== What you should do ==
Reproduce the material below verbatim, starting with the line that contains "1333x727 pixels." and going on through the line that contains "click(x=832, y=106)", both of those lines included.

== Record set ==

******

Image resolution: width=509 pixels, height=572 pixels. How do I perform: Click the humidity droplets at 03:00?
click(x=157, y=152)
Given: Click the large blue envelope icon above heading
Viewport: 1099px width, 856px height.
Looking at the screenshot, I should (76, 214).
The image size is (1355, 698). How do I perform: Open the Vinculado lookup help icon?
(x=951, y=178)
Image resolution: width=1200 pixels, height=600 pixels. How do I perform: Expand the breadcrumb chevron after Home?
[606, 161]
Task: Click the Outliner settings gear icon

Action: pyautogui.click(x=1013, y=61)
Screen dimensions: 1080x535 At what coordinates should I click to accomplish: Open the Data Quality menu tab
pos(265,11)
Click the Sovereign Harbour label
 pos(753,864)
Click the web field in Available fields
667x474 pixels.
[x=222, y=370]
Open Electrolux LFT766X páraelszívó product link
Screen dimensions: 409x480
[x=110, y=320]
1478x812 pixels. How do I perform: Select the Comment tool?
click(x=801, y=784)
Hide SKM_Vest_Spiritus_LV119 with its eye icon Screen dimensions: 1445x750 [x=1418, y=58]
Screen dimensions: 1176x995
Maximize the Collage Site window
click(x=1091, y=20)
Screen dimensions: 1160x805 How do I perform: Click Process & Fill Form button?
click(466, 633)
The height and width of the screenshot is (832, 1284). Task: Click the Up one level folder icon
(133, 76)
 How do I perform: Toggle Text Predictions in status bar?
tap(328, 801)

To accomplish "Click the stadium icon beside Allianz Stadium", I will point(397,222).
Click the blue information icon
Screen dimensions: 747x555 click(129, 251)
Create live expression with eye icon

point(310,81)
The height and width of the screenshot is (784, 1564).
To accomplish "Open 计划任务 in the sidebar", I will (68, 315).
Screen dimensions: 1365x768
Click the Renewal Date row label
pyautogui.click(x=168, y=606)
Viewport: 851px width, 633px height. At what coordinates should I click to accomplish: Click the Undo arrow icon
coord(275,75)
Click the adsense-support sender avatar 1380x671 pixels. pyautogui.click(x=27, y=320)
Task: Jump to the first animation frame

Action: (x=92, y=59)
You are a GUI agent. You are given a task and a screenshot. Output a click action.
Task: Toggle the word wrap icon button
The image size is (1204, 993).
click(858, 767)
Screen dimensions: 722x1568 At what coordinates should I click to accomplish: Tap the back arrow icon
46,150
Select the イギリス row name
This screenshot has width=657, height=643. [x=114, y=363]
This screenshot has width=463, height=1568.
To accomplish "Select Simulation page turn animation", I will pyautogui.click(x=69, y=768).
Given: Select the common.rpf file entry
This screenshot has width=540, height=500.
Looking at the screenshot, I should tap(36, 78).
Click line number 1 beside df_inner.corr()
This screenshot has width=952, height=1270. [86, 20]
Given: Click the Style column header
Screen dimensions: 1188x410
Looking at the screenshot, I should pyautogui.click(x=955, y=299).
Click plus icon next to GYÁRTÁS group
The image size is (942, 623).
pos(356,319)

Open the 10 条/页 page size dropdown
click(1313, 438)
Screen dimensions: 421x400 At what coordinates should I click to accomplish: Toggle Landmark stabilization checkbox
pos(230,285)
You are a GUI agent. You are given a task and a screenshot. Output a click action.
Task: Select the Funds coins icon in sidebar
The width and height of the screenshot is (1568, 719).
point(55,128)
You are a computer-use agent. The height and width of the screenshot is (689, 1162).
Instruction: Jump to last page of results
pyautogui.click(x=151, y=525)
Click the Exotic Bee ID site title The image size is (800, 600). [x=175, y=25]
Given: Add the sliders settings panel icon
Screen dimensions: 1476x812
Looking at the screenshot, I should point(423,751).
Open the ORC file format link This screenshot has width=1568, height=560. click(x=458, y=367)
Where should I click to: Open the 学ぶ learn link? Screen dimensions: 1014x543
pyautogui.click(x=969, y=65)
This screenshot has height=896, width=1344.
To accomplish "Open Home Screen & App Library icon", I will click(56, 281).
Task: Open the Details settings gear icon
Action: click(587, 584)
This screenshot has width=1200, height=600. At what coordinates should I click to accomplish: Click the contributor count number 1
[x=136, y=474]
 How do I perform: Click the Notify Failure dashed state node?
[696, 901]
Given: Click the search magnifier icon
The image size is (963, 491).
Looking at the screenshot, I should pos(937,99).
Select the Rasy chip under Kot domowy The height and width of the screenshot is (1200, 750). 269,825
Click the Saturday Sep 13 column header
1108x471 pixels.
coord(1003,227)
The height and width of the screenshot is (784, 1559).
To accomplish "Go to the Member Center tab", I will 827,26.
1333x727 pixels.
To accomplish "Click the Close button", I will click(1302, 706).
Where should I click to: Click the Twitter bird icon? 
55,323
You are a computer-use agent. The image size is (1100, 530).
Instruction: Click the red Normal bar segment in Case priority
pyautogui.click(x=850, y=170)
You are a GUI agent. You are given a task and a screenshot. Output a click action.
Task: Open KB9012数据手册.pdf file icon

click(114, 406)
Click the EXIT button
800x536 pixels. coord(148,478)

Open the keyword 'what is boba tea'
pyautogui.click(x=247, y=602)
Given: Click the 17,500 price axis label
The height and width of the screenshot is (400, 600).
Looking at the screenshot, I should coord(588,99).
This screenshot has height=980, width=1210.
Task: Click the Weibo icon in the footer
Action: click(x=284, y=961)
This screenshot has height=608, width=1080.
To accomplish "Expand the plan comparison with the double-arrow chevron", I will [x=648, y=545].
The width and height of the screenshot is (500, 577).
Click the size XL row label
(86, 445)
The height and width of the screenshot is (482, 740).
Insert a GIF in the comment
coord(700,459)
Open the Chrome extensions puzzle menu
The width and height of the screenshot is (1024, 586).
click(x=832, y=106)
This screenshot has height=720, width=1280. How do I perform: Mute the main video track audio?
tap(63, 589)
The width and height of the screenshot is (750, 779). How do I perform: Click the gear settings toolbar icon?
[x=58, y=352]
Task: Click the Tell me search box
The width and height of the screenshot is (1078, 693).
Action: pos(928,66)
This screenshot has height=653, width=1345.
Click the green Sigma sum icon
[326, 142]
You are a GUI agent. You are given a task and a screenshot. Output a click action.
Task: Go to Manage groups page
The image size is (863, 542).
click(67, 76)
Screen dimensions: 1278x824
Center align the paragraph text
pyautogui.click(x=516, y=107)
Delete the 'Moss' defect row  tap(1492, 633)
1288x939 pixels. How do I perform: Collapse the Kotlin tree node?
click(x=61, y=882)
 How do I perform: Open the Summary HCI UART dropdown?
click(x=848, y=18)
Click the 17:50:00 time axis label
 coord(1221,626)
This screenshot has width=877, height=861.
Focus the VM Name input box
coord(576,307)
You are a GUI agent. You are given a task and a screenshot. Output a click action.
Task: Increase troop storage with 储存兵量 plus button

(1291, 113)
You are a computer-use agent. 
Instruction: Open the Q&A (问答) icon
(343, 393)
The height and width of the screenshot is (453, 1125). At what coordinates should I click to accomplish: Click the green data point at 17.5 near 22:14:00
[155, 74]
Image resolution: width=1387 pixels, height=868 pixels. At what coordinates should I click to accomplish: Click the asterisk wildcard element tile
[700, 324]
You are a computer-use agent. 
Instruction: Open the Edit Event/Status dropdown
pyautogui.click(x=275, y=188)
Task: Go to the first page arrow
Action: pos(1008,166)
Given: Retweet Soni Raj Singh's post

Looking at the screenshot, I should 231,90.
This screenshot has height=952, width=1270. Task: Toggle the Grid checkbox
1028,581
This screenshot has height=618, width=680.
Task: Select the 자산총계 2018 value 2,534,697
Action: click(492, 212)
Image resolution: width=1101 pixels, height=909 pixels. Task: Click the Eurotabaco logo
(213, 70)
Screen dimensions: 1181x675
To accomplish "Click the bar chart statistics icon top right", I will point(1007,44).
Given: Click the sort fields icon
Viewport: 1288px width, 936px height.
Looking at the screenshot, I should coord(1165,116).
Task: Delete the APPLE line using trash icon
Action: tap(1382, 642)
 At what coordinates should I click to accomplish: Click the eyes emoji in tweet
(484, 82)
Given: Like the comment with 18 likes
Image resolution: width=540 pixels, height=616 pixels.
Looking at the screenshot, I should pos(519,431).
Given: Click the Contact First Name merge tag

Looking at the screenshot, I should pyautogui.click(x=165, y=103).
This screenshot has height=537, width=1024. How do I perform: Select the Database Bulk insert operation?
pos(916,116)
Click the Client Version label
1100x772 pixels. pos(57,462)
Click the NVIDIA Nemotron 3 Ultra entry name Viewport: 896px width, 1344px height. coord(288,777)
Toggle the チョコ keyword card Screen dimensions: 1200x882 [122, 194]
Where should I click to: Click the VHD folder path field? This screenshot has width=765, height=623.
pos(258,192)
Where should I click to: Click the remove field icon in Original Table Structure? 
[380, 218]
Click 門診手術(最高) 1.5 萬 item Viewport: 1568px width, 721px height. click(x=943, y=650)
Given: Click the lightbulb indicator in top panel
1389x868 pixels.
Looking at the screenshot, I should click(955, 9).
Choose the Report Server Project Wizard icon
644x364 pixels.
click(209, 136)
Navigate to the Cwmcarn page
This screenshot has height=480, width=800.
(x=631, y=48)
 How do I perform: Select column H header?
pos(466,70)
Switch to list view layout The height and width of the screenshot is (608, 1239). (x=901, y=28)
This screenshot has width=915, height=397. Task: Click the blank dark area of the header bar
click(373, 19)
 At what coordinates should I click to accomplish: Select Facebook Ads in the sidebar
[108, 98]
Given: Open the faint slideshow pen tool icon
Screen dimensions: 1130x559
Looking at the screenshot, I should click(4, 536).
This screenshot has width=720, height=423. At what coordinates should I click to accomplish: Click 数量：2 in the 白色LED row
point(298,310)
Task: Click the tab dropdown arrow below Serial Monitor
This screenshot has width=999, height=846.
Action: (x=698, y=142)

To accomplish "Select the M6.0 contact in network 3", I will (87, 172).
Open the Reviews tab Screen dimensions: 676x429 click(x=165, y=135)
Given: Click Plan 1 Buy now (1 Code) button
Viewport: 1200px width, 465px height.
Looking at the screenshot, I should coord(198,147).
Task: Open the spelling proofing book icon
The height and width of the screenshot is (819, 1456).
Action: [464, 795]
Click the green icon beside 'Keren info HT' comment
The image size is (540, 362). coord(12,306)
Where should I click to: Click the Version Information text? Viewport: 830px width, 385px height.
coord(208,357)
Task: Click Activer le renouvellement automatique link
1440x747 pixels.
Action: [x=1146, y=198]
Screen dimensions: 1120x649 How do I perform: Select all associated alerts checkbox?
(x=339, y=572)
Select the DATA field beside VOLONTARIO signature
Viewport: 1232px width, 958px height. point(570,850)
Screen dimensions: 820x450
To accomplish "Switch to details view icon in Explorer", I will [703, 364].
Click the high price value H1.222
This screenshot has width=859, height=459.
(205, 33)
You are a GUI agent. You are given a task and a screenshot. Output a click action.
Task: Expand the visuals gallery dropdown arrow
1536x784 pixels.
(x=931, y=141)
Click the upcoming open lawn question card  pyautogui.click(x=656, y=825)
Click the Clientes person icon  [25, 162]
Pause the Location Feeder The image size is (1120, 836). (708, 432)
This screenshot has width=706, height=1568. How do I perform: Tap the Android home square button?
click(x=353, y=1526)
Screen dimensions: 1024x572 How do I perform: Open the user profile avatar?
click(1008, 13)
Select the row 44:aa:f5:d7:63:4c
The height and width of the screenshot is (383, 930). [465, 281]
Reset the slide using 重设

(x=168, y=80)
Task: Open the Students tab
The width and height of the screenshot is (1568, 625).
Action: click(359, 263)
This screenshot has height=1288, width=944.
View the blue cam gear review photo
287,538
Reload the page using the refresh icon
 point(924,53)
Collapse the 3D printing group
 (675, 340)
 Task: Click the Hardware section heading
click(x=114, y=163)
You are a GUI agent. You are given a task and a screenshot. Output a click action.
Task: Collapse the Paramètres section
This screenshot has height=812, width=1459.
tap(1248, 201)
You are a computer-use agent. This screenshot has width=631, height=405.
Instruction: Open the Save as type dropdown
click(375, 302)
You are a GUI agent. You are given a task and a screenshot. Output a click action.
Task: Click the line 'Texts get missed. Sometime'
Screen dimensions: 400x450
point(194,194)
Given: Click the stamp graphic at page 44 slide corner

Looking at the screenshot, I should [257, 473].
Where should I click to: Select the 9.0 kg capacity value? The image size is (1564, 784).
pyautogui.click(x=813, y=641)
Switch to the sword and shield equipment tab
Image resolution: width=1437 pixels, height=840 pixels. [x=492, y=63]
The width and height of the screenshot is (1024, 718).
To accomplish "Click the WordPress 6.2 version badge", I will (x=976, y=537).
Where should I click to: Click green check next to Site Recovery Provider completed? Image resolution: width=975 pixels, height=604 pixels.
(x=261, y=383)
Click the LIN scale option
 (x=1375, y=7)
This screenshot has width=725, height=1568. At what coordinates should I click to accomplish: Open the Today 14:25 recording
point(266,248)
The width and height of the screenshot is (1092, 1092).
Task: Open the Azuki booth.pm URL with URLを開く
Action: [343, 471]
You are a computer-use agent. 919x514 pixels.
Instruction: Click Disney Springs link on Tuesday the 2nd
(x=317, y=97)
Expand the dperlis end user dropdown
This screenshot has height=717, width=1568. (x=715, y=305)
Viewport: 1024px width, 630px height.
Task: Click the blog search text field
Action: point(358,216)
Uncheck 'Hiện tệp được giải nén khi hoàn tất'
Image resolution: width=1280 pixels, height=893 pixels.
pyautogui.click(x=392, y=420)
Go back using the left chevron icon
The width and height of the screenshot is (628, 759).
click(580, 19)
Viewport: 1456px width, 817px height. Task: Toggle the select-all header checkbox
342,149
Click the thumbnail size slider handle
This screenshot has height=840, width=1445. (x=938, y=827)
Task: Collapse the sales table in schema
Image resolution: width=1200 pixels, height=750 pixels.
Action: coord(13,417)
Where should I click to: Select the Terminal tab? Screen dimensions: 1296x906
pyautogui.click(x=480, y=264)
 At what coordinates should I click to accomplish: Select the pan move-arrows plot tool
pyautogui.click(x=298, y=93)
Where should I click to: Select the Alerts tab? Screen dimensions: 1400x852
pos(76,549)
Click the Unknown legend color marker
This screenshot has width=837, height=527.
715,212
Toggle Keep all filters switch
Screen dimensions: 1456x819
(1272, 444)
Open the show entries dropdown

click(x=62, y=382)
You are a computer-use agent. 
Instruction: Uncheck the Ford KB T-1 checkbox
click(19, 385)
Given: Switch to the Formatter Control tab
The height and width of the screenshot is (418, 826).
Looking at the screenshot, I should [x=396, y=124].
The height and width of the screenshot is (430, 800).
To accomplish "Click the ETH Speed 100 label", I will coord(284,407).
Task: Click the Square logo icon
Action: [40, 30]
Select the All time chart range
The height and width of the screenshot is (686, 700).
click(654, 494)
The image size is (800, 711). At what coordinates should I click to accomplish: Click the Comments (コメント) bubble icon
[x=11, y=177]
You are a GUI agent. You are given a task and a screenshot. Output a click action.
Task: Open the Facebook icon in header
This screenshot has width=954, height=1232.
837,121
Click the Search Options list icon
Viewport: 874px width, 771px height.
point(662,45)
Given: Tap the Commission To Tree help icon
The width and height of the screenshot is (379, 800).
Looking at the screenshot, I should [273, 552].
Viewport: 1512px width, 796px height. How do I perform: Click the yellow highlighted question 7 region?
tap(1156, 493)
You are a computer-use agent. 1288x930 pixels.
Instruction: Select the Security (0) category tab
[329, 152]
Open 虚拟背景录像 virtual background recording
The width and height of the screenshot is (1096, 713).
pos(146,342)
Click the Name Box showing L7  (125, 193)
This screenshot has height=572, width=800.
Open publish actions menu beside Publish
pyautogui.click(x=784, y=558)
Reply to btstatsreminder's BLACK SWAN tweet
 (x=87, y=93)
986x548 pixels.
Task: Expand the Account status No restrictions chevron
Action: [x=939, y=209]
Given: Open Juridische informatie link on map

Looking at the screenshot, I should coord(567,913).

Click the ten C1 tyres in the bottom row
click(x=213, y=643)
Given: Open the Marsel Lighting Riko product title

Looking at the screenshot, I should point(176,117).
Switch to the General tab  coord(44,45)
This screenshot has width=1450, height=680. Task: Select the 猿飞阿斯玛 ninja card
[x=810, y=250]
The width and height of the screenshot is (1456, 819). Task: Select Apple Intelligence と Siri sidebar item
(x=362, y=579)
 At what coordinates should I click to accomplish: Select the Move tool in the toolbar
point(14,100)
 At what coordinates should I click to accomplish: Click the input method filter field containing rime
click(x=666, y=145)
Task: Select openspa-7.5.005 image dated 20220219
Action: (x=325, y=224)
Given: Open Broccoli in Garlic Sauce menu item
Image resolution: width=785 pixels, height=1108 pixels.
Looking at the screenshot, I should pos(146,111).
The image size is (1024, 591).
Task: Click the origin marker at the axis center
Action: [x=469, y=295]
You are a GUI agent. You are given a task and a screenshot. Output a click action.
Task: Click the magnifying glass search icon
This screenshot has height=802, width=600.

******

== Task result ==
1333x727 pixels.
To accomplish "Click the Close button", I will click(1302, 706).
Where should I click to: Click the Twitter bird icon? 
55,323
You are a computer-use agent. The image size is (1100, 530).
Instruction: Click the red Normal bar segment in Case priority
pyautogui.click(x=850, y=170)
You are a GUI agent. You are given a task and a screenshot. Output a click action.
Task: Open KB9012数据手册.pdf file icon

click(114, 406)
Click the EXIT button
800x536 pixels. coord(148,478)

Open the keyword 'what is boba tea'
pyautogui.click(x=247, y=602)
Given: Click the 17,500 price axis label
The height and width of the screenshot is (400, 600).
Looking at the screenshot, I should coord(588,99).
This screenshot has height=980, width=1210.
Task: Click the Weibo icon in the footer
Action: click(x=284, y=961)
This screenshot has height=608, width=1080.
To accomplish "Expand the plan comparison with the double-arrow chevron", I will [x=648, y=545].
The width and height of the screenshot is (500, 577).
Click the size XL row label
(86, 445)
The height and width of the screenshot is (482, 740).
Insert a GIF in the comment
coord(700,459)
Open the Chrome extensions puzzle menu
The width and height of the screenshot is (1024, 586).
click(x=832, y=106)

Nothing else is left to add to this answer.